Because they were on a such a roll and because they couldn’t go home without getting at least one celebratory meat bun, followed by a celebratory ice poll, by the time they make their way back to Tsukishima’s house it’s already the afternoon.

“You can stay for lunch, if you want.” It’s the first time Tsukishima’s suggested Hinata stay; normally it’s his mum.

“Hmm,” Hinata's face scrunches in on itself, “but I’ve had to spend so much time with you already!” He cackles at the dark look taking over Tsukishima’s face. “It’s so exhausting having to look at your face all the time.” He blows a loud raspberry in the air between them, squealing when Tsukishima grabs a fist full of his hair to tug on. “Kidding!” He throws up a peace sign, flashing his dimples when Tsukishima tugs his head back even further to look at his face.

“Eh? Tsukki? Hinata?” Hinata’s eyes fall so wide Tsukishima can see his own alarmed reflection in them. He lets go of Hinata’s head, tearing his eyes away from his face as he takes a step away from him. He doesn’t know why but he feels as if he’s just been caught doing something he shouldn’t.

“Yamaguchi.” Tsukishima nods a hello, fiddling with his glasses on his face so he can avoid looking at Yamaguchi directly.

“Afternoon!” Hinata waves animatedly, laughing nervously through his shock. Or is he embarrassed? It’s hard for Tsukishima to read his emotions.

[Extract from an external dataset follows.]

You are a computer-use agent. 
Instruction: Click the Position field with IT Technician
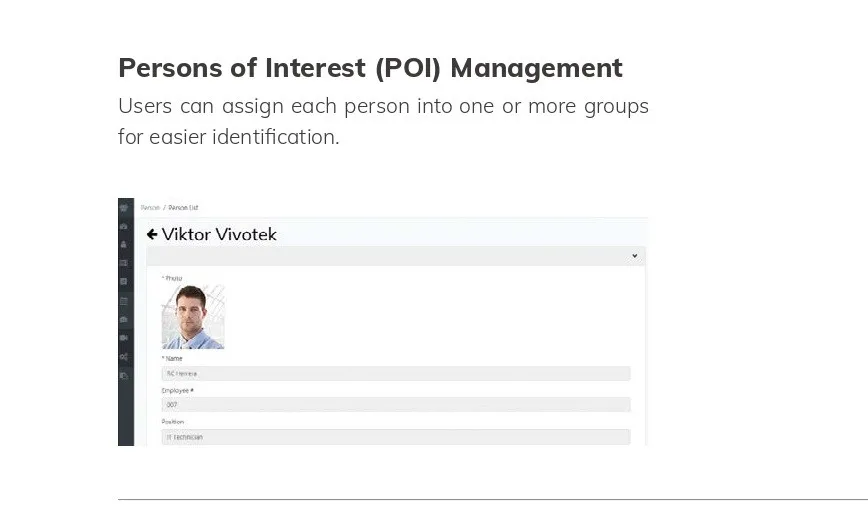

“Uhm,” Yamaguchi’s eyes dart between the two of them a little unsure, “I just popped over to see if you wanted to get lunch together?”

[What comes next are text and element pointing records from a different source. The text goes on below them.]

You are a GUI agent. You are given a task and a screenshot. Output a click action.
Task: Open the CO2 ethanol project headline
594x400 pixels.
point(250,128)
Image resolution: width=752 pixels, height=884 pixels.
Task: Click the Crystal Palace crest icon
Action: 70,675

“Ah!” Hinata doesn’t look at Tsukishima as he bounces over to where his bike is propped against his house. “I was just going anyway.” Tsukishima frowns.

“Eh?” Yamaguchi looks at Tsukishima for confirmation on that point, but Tsukishima has no idea; Hinata never got around to answering him. “You can eat with us if you want?” Hinata’s bike crunches through his grass.

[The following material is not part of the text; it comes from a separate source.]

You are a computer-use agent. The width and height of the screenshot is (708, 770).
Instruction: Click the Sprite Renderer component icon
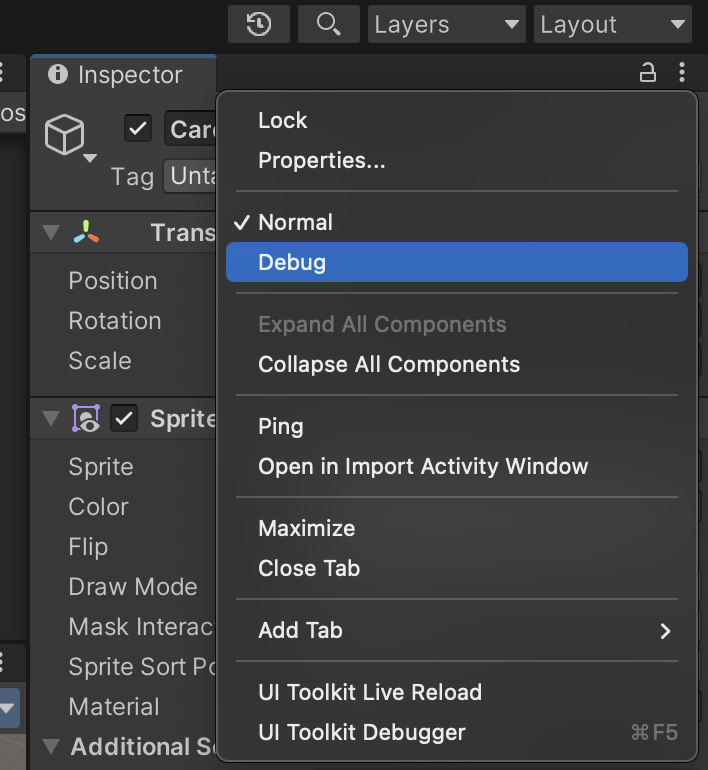pos(86,419)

“Maybe next time.” He waves a hand in Yamaguchi’s general direction, flinging a leg over his bike. “I said I’d be free to Skype Kenma today.” He kicks off the ground, cycling away faster than ever.

“See you tomorrow… I guess…” Yamaguchi stares after him perplexed. “Sorry, Tsukki.” He sighs after a moment.

“What for?”

“Didn’t I interrupt something?” He cocks his head at Yamaguchi curiously.

“Not especially.” The sun catches Hinata’s hair in the distance. It’s kind of funny. Tsukishima almost wants to take a photo and text it to him because he thinks Hinata will find it funny too, but it’s not really the sort of thing they’ve ever text about before.

“Uh-huh.” Yamaguchi sounds wholly unconvinced. “I didn’t realise you guys… hung out outside of practice?” Tsukishima glares at him.

“If you want to ask, just ask.”

“Okay,” Yamaguchi grins, wandering over to stand next to Tsukishima and bumping him with his shoulder. “How comes Hinata was here on a Sunday?” Standing side-by-side looking at Hinata’s ever-retreating back makes it much easier for Tsukishima to part with the truth than if Yamaguchi had asked him face-to-face. And he probably knows it and that’s why he’s done it; he’s always been craftier than people give him credit for.

“We went swimming.”

“O-okay.” Yamaguchi doesn’t turn to stare at him in disbelief, even though he sounds like he wants to.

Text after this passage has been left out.